--- begin Passage ---

Most Helpful Positive Review
Apr 27, 2005

WOW this is EXCELLENT!! I made two small changes added some sliced almonds and used lime juice since I was out of lemon. I served it on a bed of baby Romain lettuce. Thanks so much for a delightful new twist on tuna salad!!

 
Most Helpful Critical Review
May 08, 2007

My 1-year old is eating food with us now, but isn't a big fan of onions, so I omitted the onion and used onion powder instead. Because of that I had to add some extra seasonings, but it turned out great! I served it on a bed of lettuce with a little warm rice and it turned out great!

 
Aug 29, 2002

Very Good! So easy, and it tasted great. I served it on top of spinach leaves, but next time I will stuff it into a pita for a main dish sandwich.

 
May 12, 2004

Not bad flavor - but next time I would use fresh green beans or omit them entirely. The frozen ones had a bad "freezer" taste that is usually eliminated by cooking. Otherwise a healthy alternative to typical mayo based tuna salad.

--- end Passage ---

Instruction:
Rewrite the paragraph in the tuna salad reviews above that begins "My 1-year old is eating food" as a short list, keeping its main facts.

--- begin Data extract ---

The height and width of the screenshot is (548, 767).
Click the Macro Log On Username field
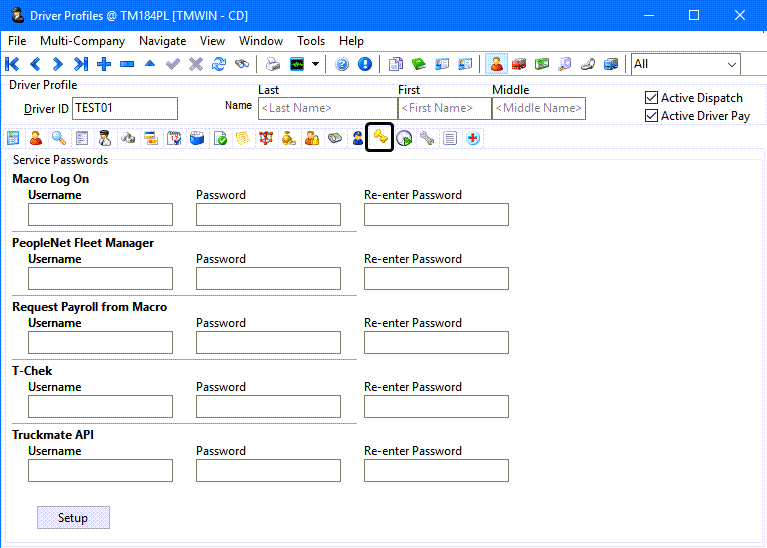pyautogui.click(x=100, y=214)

--- end Data extract ---

Expected output:
- The reviewer's 1-year-old now eats with the family but isn't a big fan of onions.
- The onion was left out and replaced with onion powder.
- Extra seasonings were added to make up for it.
- It was served on a bed of lettuce with a little warm rice.
- It turned out great.